Botones chicos. Caramelos. También hay paraguas”.
- Eso, eso, paraguas- se dijo Papitodo- Hoy seguro que llueve.
Y sin pensarlo dos veces golpeó la latita del cartel.
- ¿Tiene paraguas?- preguntó en cuanto vio que alguien levantaba la
tapita.
- Tengo lentejas, botones chicos y caramelos. Y también un paraguas
colorado. Si quiere se lo puedo prestar- dijo Mamitoda, que estaba
muy linda con su flequillo recién peinado.

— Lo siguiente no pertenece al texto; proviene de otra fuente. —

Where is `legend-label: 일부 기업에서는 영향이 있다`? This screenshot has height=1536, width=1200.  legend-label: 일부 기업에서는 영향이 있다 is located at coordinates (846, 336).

- Papitodo la miró, la miró, la miró, se puso colorado y enseguida se
enamoró. Y como ya se había olvidado del paraguas se llevó dos
lentejas, un botón de cuatro agujeros, medio caramelo; todo lo que
podía cargar. Y dijo hasta mañana.
Mamitoda se miró los pies porque era un poco tímida y se pasó la
mano por la cabeza para ver si estaba bien peinada.

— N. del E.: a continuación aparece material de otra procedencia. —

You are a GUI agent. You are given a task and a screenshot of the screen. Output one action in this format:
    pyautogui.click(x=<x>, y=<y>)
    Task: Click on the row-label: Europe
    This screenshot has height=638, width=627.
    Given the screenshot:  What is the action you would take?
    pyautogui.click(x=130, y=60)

Papitodo estaba contentísimo, tan contento que casi se equivoca de
ciempiés y se toma el que iba al Terreno de Enfrente. Mientras
pintaba los faroles de la Plaza Grande cantaba:
Los viernes siempre hay sol,
siempre hay sol,
siempre hay sol,
sieeeeeeeeempre hay soooooooolll...
(Aunque no era cierto).
Al día siguiente se lustró los zapatos, se puso el chaleco a rayas y se
fue a la latita de Mamitoda. Golpeó dos veces y, en cuanto oyó que
levantaban la tapita, dijo rápido para no sentir vergüenza:
- Casáte conmigo... Andá, dale, casáte.
Mamitoda se había vestido de azul y dijo que sí, que se casaban
porque ella también estaba enamorada.
Ese día se fueron a tomar un pastito helado a la Plaza, y el miércoles,
bien temprano hicieron las valijas y se mudaron al Terreno de
Enfrente, porque les habían dicho que allí era más fácil encontrar
latitas de azafrán vacías.
Papitodo pintaba los faroles y chimeneas y Mamitoda vendía
lentejas, botones chicos y caramelos. Los domingos, de tarde, iban al
charco a pasear en sapo.
Un día, como otros días, Mamitoda dijo tocándose la panza:
- Me parece que va a nacer Nicolodo.
- A mí también me parece. dijo Papitodo después de mirarla un rato.
Y así nació Nicolodo. Y después nacieron sus hermanitos.